Discovery of novel antiviral treatments and development of new antiviral platforms for enteroviruses

Abstract

Enterovirus A71 (EV-A71) has emerged as a public health threat in the Asia-Pacific region. Over the past decades, EV-A71 associated hand, foot and mouth disease (HFMD) epidemics recurred with high frequency and disease severity. Infection with EV-A71 has been of particular concern as it can cause severe cardiopulmonary and neurological complications, which have been commonly reported as causes of mortality in complicated HFMD cases. However, no effective antiviral drug is available currently. To foster the antiviral development, we focused on developing a new antiviral platform using small intestinal organoids, and identifying a novel host factor that can be targeted for antiviral treatment for enteroviral infections.

In our study, we first investigated the susceptibility of small intestinoids to infections by different enterovirus species. We characterized the viral replication kinetics and expression profiles of different enterovirus receptors. We found that small intestinoids supported replications of EV-A71, coxsackievirus B2 (CVB2) and poliovirus type 3 (PV-3) but not EV-D68, which is a respiratory virus. In addition, we showed that the system exhibited satisfactory consistency and reproducibility as demonstrated by different antiviral assays. Hence, we also provided a new piece of antiviral data of itraconazole against EV-A71 replication in the physiological relevant small intestinoid model.

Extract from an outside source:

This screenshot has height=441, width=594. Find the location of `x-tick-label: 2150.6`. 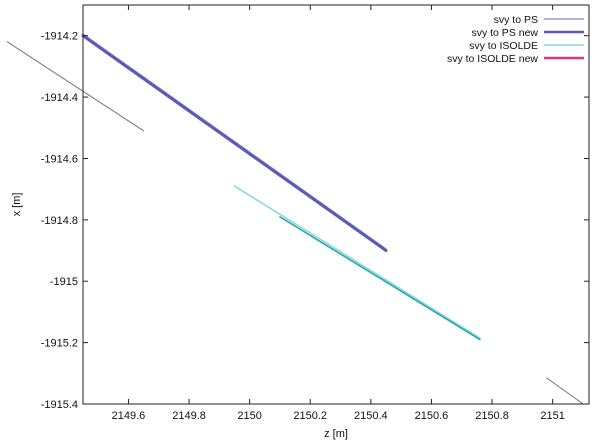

Next, we identified GADD34 as a novel host dependency gene that facilitated EV-A71 replication using the transcriptomic approach. To investigate the effect of GADD34 expression on EV-A71 replication, we assessed the viral load change after promoting and suppressing GADD34 expression by siRNA knockdown and overexpression of GADD34. Expression of GADD34 was found to be directly correlated with the viral replication. Furthermore, it was shown that EV-A71 infection induced up-regulation of GADD34 expression, which reduced eIF-2α phosphorylation and promoted the viral replication. We found that suppressed expression of GADD34 protein led to an elevated level of eIF-2α phosphorylation and reduction of viral protein synthesis. These observations suggested that GADD34 promoted EV-A71 replication via the reduction of eIF-2α phosphorylation. Sephin1 is a selective inhibitor of GADD34. It has currently completed Phase I clinical trial with a promising pharmacokinetic profile for targeting the central and peripheral nervous system. To explore the potential of Sephin1 being re-purposed into an antiviral drug against enteroviral infections, we further assessed the antiviral activity of Sephin1 in RD cell line, small intestinoid and iPSC-derived human neural progenitor cell models. We demonstrated that Sephin1 treatment significantly inhibited EV-A71 replication in these models. Importantly, we also showed that Sephin1 elicited broad-spectrum antiviral activity against a variety of enterovirus species including CVB2, PV-3 and EV-D68. Interestingly, it was also reported Sephin1 inhibited replications of a variety of RNA and DNA viruses. Collectively, the broad antiviral spectrum of Sephin1 indicates it has a high potential to be developed into a broad-spectrum antiviral drug against a wide range of viruses. The significance of the control by eIF-2α phosphorylation over the viral replications is also denoted, warranting further in-depth investigation.

Taken together, our findings advance our understanding of EV-A71 pathogenesis and the antiviral development against enteroviral infections.